ブラインドXSSはStored XSSの一種です。

Stored XSSは、細工した文字列を保存することで他ユーザのブラウザ上で任意のJavascriptを実行させることが可能です。

ブラインドXSSの場合は、「他ユーザ」の対象が管理者となります。

そのため、一般的なXSSのように「検索欄にXSS用の文字列入れてアラート出ないか」と探す方法は取れません。

ブラックボックスの場合は保存できる領域にひたすらにXSS用文字列を入れて保存し、発生したか監視する必要があります。

Burp Proの機能であるCpllaboratorを使用することで検知することが出来ます。

https://burp-resources-ja.webappsec.jp/Documentation/burp/documentation/collaborator/index.html

該当バージョン

該当バージョン:EC-CUBE 4.0.0〜4.0.5

【重要】EC-CUBE 4.0系における緊急度「高」の脆弱性
https://www.ec-cube.net/news/detail.php?news_id=383

対策

バージョンアップもしくはHotfixや修正プラグインをインストールすることで該当脆弱性の修正が可能です。

詳細は公式ページをご確認ください。

https://www.ec-cube.net/news/detail.php?news_id=383

また、攻撃されているかの有無は以下ページをご確認ください。

https://www.ec-cube.net/info/weakness/20210507/#check

再現

※ローカル環境で再現しています。また、この記事で公開している入力箇所や発生遷移は公式発表にて記載されたものであり、未発表のものではございません。

公式発表
https://www.ec-cube.net/info/weakness/20210507/#check

修正前の脆弱なコードにする

該当ファイルを脆弱なコードにしています。

なんとかしてXSS用文字列を埋め込む

具体的にどこに入力したかは記載できませんが、公式発表にある「名前や住所、会社名などに」を参考に埋め込みます。

使うXSS用文字列はアラートが出るだけのものです。

XSSの検知用として使用するためだけのものなので、情報奪取などは出来ません。

対象の遷移を探す

「※ 特に攻撃とみられる受注および、メール通知のプレビューは絶対に表示しないでください。」と公式発表にはありますが、EC-CUBEを使ったことが無いのでどこの機能のことを言っているのかわかりません。

ひたすらに探します。

見つけられました。

「メールを作成→送信内容を確認」の遷移です。

アラートが出ることが確認できました。

修正後の確認

脆弱性が修正されたものにしています。

同様の遷移を確認すると、アラートが出ずに文字列そのまま表示されていることが確認できました。
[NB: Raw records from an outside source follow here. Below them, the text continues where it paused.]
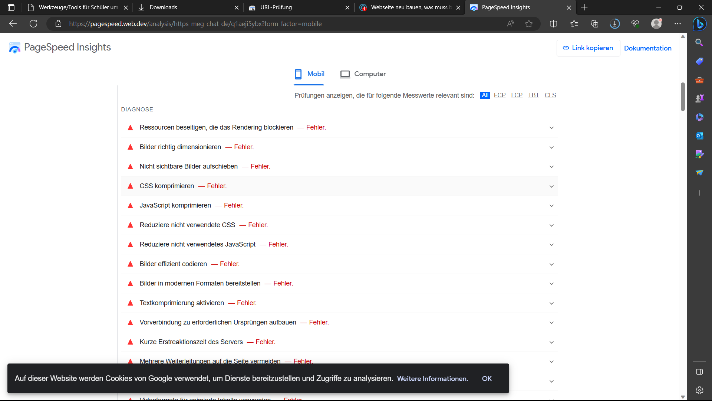712x401 pixels.
Task: Select the All metric filter
Action: coord(485,95)

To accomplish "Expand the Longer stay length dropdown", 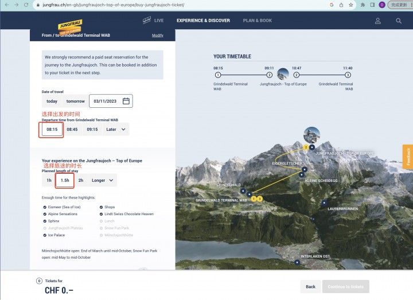I will (103, 181).
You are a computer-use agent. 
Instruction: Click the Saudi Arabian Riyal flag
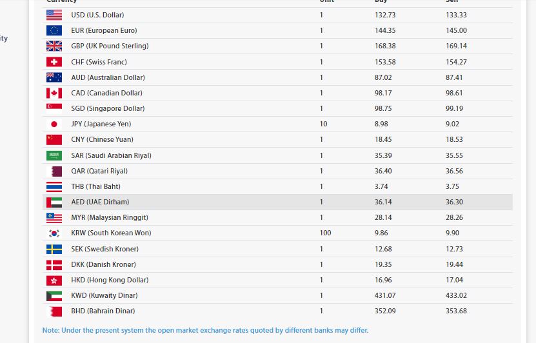54,155
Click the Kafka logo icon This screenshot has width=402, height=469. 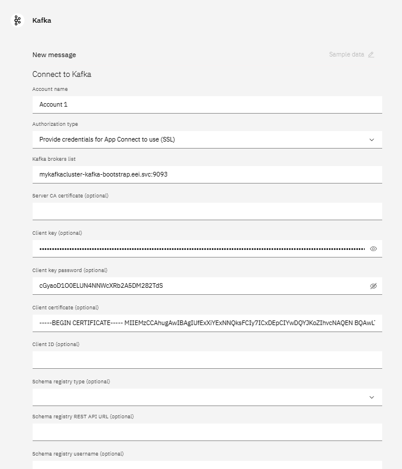pos(17,20)
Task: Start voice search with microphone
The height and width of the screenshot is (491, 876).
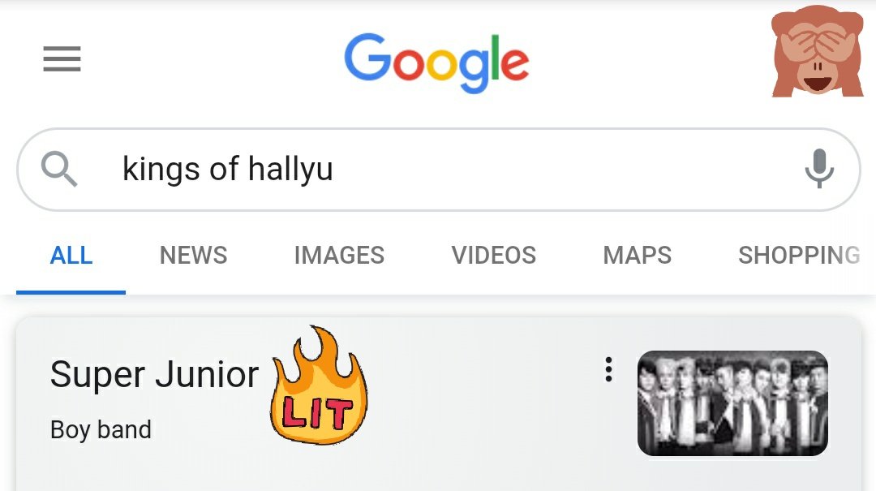Action: tap(819, 168)
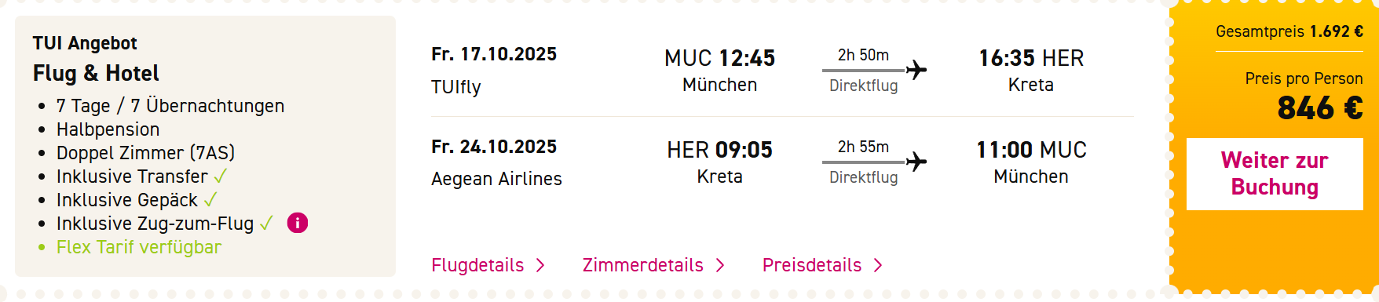The width and height of the screenshot is (1379, 302).
Task: Click the green checkmark next to Inklusive Zug-zum-Flug
Action: [266, 224]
修正前・修正後で共通ですが、メール内容編集画面ではHTMLとして有効な文字列は色が変わっていました。

事前チェックとして有効かもしれません(書いてあったら申し訳ないです)

今回の件から学んだこと

ECサイトなどユーザ側・管理者側のサイトがある場合に脆弱性診断をする際は、どちらも対象にしたほうが良いと思いました。
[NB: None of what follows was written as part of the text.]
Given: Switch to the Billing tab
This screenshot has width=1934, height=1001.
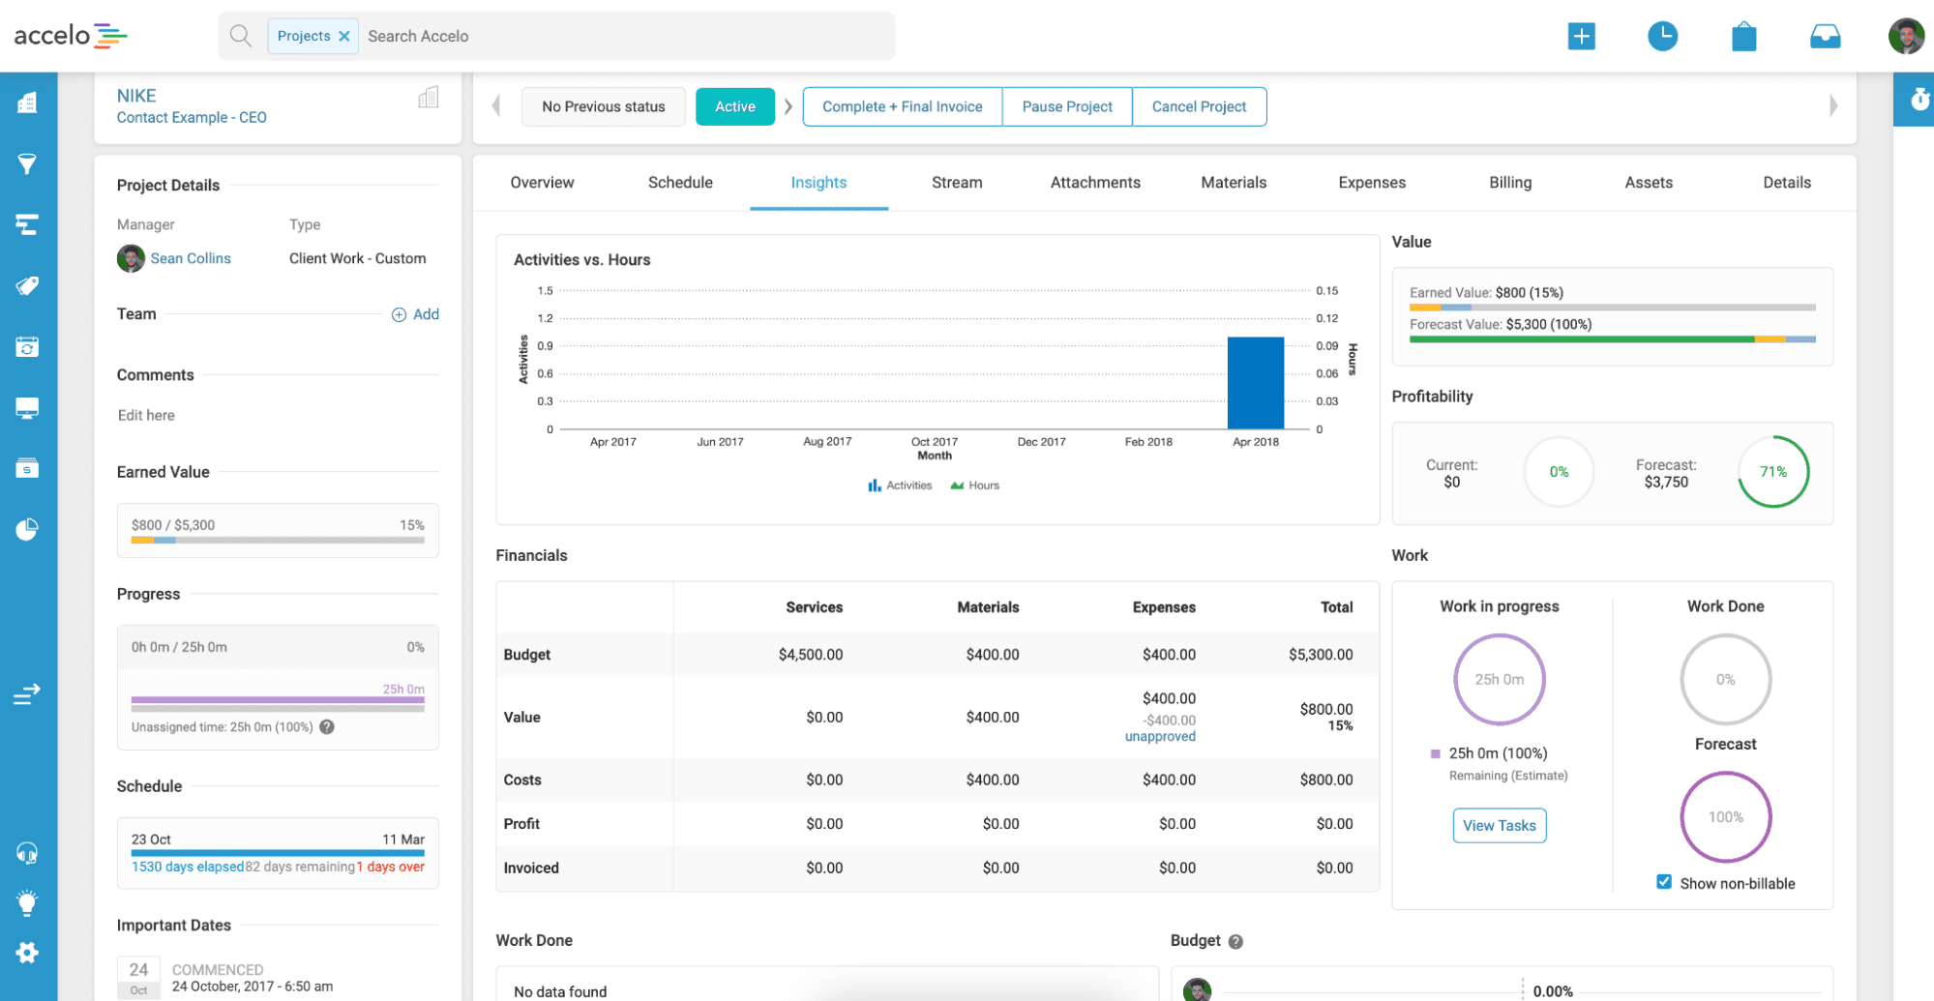Looking at the screenshot, I should click(1509, 183).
予算面で難しい場合は、管理者側はユーザ側の入力がどう扱われているか確認するだけでも良いと思います。

脆弱性診断は対象でなければ診断しませんし、期間が限られているのでひたすらに待っていたりしません。

感想

EC-CUBEのブラインドXSSでした。

ブラインドXSSはバグバウンティではメジャーであり、Appleを対象として行われたバグバウンティレポートでもブラインドXSSは検知されていました。

ブラインドXSSの性質上、管理者側での操作が必要になるので、どうしても脆弱性診断で網羅するのは難しいのかなと感じました。

バグバウンティは時間が無制限(の場合が多い)なので、ブラインドXSS用の文字列を保存してひたすら待つことが可能です。

このあたりの兼ね合いが難しそうです。